#### Given text ####

Today’s card is one that I have always been interested in, I don’t think I can say why exactly, but in every deck it always stands out, as if it is calling to me. Lots of people are drawn to the Death card in a deck, or sometimes it’s The Devil or The Lover’s that make or break a deck for someone, but for me it’s The High Priestess who keeps calling out to me, taunting me with the secrets she holds. I see her as representative of why I wish to use Tarot, to learn more about life’s mysteries and to look beyond the obvious surface of the situations I find myself in, to what is hiding beneath.
The High Priestess is card number 2 in the Major Arcana and stands for mystery, potential, pyscic awareness and all things unconscious. She comes to tell us to look deeper, both within ourselves and in the world around us, to see what could be, to seek what is concealed or hidden, and to open ourselves to our own intuition. By doing so we can begin to trust our inner voice and in turn become aware of a larger reality!
In the Rider-Waite-Smith Tarot we see a mysterious dark haired woman sitting before a veil, in between two stone pillars representative of ‘Boaz’ and ‘Jakin’, the two pillars in the Hebrew temple in Jerusalem. The dark pillar here represents passivity and mystery, while the white represents conciousness and action. And she sits between them both. What I see as important however is that the letters inscribed upon the pillars are of there opposite colour, showing that within two extremes there is always an aspect of its opposite, that duality is in fact an illusion and the world is made up of a spectrum, not a one or the other dynamic. This is what The High Priestess promises, knowledge of the true nature of all things.

#### Provided records ####

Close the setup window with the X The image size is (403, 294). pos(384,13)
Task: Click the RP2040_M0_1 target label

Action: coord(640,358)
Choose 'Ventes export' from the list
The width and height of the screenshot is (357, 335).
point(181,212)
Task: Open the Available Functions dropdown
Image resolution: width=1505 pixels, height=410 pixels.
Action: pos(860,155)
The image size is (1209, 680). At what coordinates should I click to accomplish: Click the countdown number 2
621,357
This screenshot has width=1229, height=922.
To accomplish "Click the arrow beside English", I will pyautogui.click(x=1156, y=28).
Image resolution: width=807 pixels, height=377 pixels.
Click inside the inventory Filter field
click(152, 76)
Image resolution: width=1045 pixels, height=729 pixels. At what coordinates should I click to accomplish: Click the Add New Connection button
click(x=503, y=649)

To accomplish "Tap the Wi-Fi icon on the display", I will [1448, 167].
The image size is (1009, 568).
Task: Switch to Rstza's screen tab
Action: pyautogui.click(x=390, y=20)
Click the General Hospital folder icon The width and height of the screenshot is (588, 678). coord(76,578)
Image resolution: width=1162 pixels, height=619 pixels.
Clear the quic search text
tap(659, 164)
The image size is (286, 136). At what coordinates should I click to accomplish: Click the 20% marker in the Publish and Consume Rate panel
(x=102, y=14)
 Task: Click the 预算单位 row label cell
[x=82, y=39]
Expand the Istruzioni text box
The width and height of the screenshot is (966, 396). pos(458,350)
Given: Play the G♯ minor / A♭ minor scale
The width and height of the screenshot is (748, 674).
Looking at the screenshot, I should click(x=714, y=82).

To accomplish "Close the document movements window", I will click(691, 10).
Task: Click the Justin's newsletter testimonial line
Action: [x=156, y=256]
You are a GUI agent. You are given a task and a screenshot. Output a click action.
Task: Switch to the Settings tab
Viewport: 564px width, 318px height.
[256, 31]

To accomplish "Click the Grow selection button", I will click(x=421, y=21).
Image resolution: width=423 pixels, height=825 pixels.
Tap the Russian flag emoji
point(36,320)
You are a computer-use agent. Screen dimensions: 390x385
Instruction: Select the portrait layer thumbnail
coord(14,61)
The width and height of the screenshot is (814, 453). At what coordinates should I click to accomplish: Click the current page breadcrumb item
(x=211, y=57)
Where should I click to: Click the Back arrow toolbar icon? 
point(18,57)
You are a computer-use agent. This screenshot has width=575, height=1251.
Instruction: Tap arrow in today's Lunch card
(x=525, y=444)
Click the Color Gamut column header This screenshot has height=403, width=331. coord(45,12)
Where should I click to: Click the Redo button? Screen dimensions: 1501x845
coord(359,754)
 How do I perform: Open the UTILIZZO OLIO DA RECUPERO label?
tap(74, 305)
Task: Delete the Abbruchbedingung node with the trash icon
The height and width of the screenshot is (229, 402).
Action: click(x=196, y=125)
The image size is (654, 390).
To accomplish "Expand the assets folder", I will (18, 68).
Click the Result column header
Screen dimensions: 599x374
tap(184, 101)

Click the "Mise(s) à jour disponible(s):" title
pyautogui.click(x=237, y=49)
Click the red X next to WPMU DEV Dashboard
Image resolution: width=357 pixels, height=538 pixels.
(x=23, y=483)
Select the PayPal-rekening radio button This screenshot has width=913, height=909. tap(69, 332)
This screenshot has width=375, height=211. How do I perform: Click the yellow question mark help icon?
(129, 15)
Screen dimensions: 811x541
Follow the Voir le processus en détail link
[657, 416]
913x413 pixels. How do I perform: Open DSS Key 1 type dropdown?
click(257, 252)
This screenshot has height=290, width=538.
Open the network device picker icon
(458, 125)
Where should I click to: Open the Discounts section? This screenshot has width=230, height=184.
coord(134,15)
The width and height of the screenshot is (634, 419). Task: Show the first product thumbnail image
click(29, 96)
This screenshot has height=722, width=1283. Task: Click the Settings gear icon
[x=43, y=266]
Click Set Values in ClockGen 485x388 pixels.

####

* To be done *
1. Update the entries from the first one through the line with "Click the General", replacing "inventory" with "stock" and keeping everything else the same. Give back only those lines.
2. Extend the post about The High Priestess card from the point where it stops.

* Solved tasks *
1.
Close the setup window with the X The image size is (403, 294). pos(384,13)
Task: Click the RP2040_M0_1 target label

Action: coord(640,358)
Choose 'Ventes export' from the list
The width and height of the screenshot is (357, 335).
point(181,212)
Task: Open the Available Functions dropdown
Image resolution: width=1505 pixels, height=410 pixels.
Action: pos(860,155)
The image size is (1209, 680). At what coordinates should I click to accomplish: Click the countdown number 2
621,357
This screenshot has width=1229, height=922.
To accomplish "Click the arrow beside English", I will pyautogui.click(x=1156, y=28).
Image resolution: width=807 pixels, height=377 pixels.
Click inside the stock Filter field
click(152, 76)
Image resolution: width=1045 pixels, height=729 pixels. At what coordinates should I click to accomplish: Click the Add New Connection button
click(x=503, y=649)

To accomplish "Tap the Wi-Fi icon on the display", I will [1448, 167].
The image size is (1009, 568).
Task: Switch to Rstza's screen tab
Action: pyautogui.click(x=390, y=20)
Click the General Hospital folder icon The width and height of the screenshot is (588, 678). coord(76,578)

2.
As in the RWS representation she most often sits before a veil, which represents the thin layer of consciousness that seperates us from our inner awareness. It is often thought that we are not allowed behind this veil until we have been initiated, for what we will find will be to unrational for us to understand, but I feel it is there to show us that there truly is little that holds us back from inner awareness. And what is behind the veil, not a dark and mysterious temple, nor symbols of magical power. It is a lake and hills, a body of water representative of our unconscious and the truths hidden within. And it is important to note that this body of water is still and calm, for that is the only way to come to terms with our inner reality, we must become calm, passive and receptive!
This brings us to the fact that The High Priestess is often seen as the ying to The Magician’s yang, where he is representative of the active principle, and she the passive. And more often than not activity is seen as a positive masculine trait and passivity is seen as a negative or weak feminine trait! I want to break this ill-conceived and outdated belief. For without passivity, we would never have the time to sit and think about what we have learnt from our actions. Passivity gives the mind a chance to think and in turn to learn from what we have experienced. And more importantly passivity allows the unconscious to come to the forefront, to emerge from beneath all that constant action and movement that we all too often burden our lives with. For if we are active, we never have to truly think about what it is we are doing, and question the motives behind our actions. I feel that this is a real problem with our society today, we build success upon outer involvement in the world, upon what it is we do, and how ‘important’, we are. And this creates a fear of the unconscious, a fear of our inner truth. And what’s worse is that this has grown to be such a persistent trait within our society that in a way has become unconscious. We need to conciously break this pattern, to in turn come to term with our true inner awareness.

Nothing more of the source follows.